Today at 8am I opened my A level results and was devastated! Not only did I not get what I need to study medicine at Birmingham University but my grades were a LOT lower than I expected. I needed an A*AA but got an ABB in chemistry, biology and maths. I felt blind sighted. What I’d been working so hard for, for the past four years of my life had escaped from my grasp. Guess what, I’m not use to failing to get what I set my mind on, especially when it comes to academic work and it was not a great feeling. I crumbled and I cried for a good hour, mourning the future that I’d planned in my head that I wouldn’t get to live.
But…….today I also realised …… MY GRADES AREN”T BAD! I worked as hard as I possibly could for my exams and I got a frikin A in chemistry A level and that’s something to be proud of! I may not have got what I needed to do medicine but I have an offer to do Pharmacy so yey me! I’ve never really considered pharmacy because if I’m honest I’ve had tunnel vision since I was 16 about what I wanted to do but I am a strong believer that everything happens for a reason. Maybe it was
just not meant to be! Maybe I’ll look back at my life in five, ten, twenty years and think THANK GOODNESS I didn’t study medicine. Maybe not!

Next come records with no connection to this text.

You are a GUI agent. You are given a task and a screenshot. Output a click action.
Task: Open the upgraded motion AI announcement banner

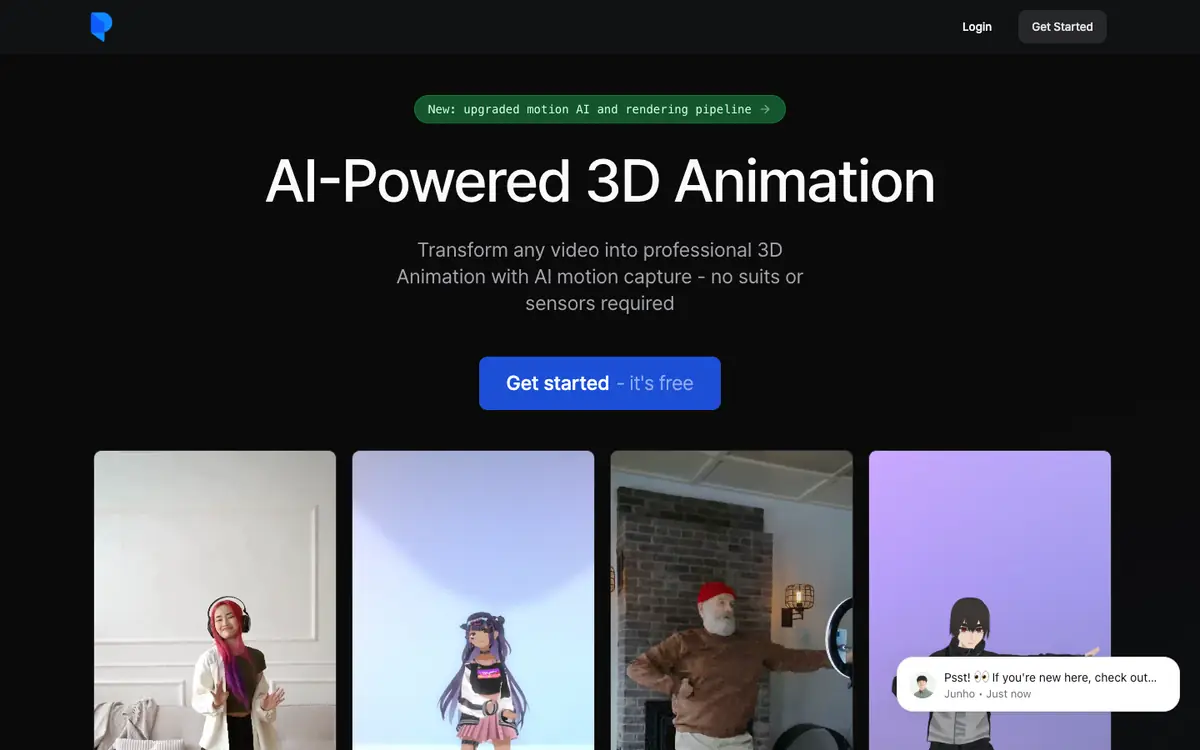[x=600, y=109]
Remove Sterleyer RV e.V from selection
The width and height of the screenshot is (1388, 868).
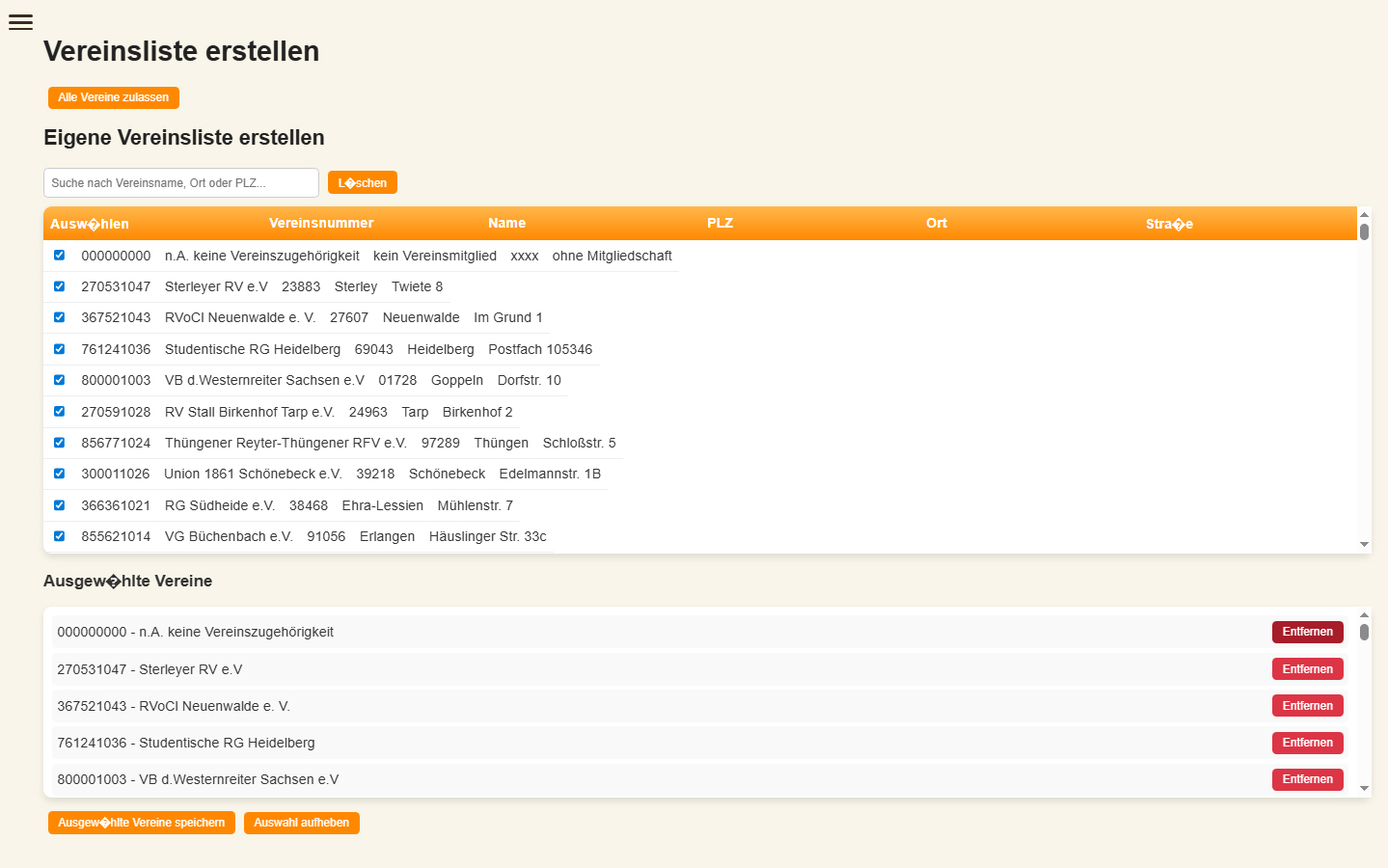1307,669
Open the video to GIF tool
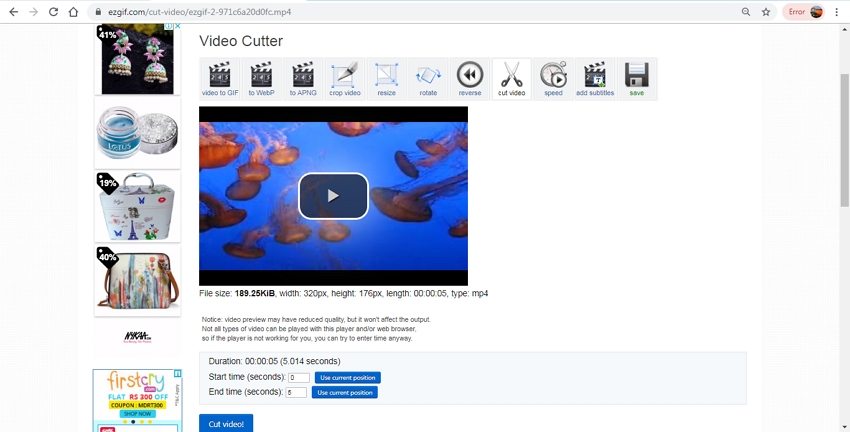Screen dimensions: 850x432 [x=219, y=78]
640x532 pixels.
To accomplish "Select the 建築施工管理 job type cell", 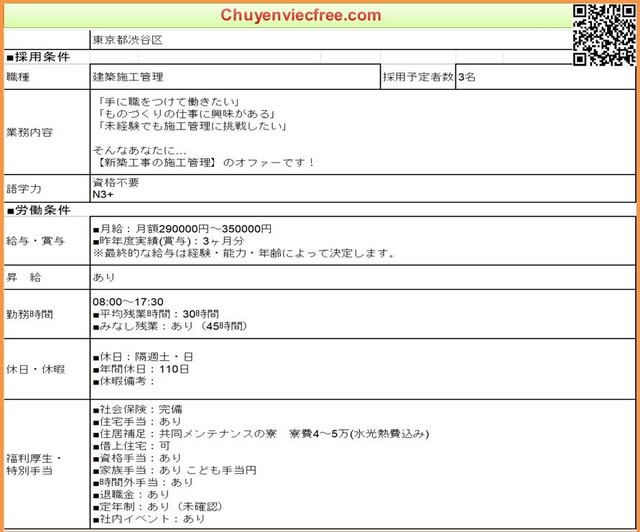I will (128, 76).
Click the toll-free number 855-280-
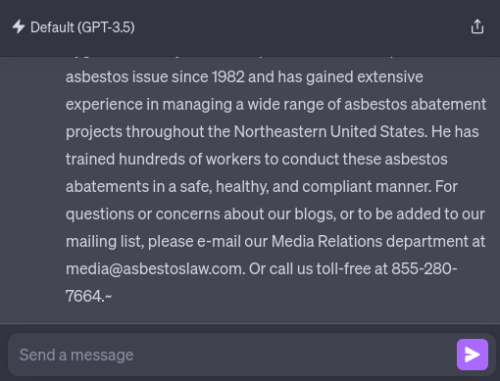This screenshot has width=500, height=381. 424,269
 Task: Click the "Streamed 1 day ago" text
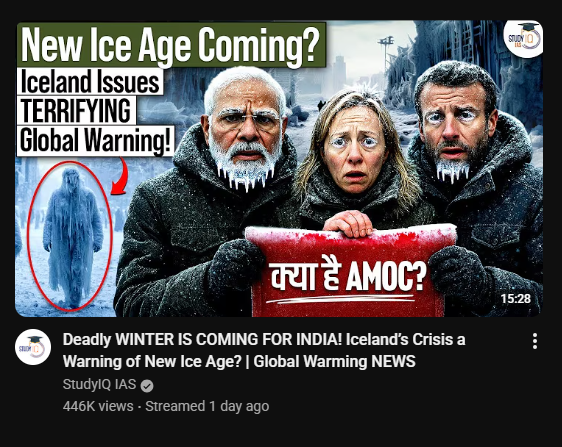[207, 406]
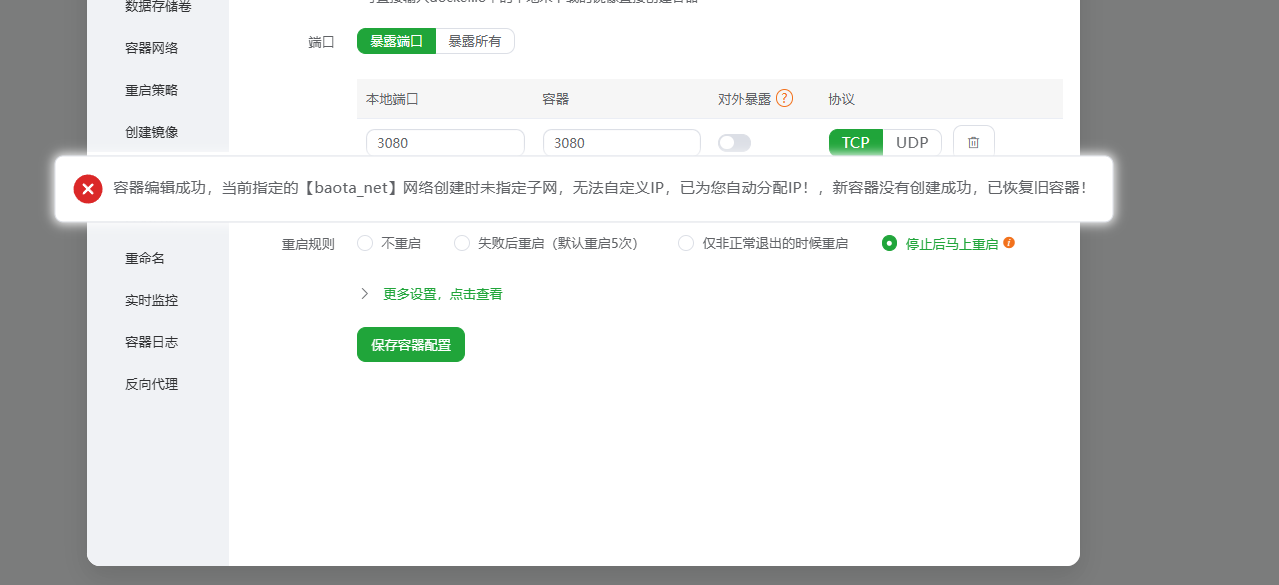Switch to the 暴露端口 tab
This screenshot has height=585, width=1279.
coord(396,41)
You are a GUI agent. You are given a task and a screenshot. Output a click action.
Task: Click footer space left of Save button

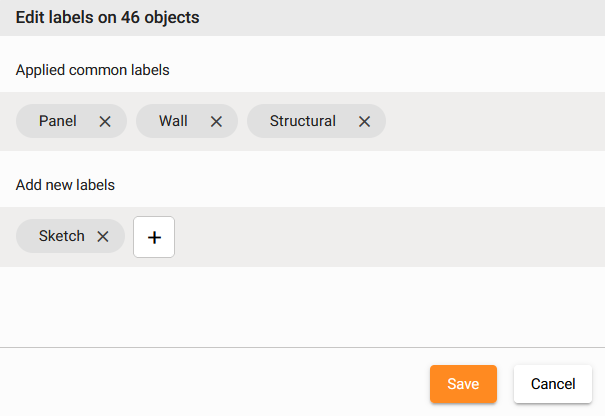click(x=220, y=384)
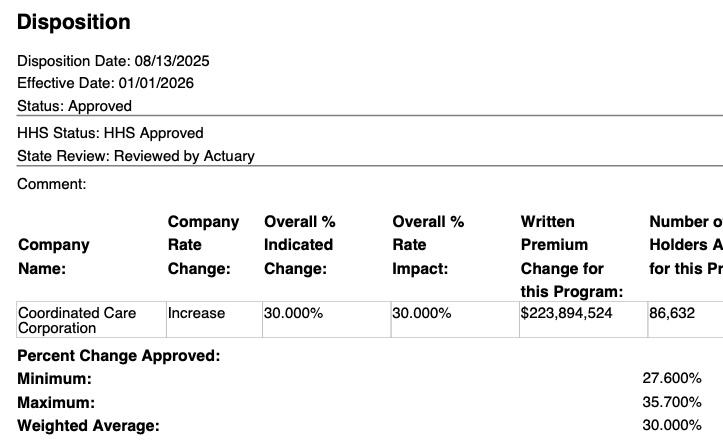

Maybe I’ll hate what I’m doing and decide to re-apply after getting another degree first. Who knows. My future is up in the air and although that is a hugely scary prospect it’s also really, really exciting! I am an intelligent, hard working, 18 year old with my whole life ahead of me - these letter’s on the page don’t define me! They don’t represent everything I’ve achieved in the last seven years of my life.
Today has made me thankful for the amazing friends that I have who have made me a better person and have always been so supportive of me, especially today when I needed them. I’m thankful for my family who I know will love me whatever I choose to do. I’m thankful that I live in a country where as a girl I’ve been allowed to go to school and haven’t been persecuted for attempting to have an education. I’m thankful that I’m lucky enough to be able to afford to go to university (even if my student debt will be humongous!). I’m thankful that I’m healthy and have my whole life ahead of me to make of what I wish.
Today might not have gone exactly as planned but that’s ok because today is the first day of the rest of my life!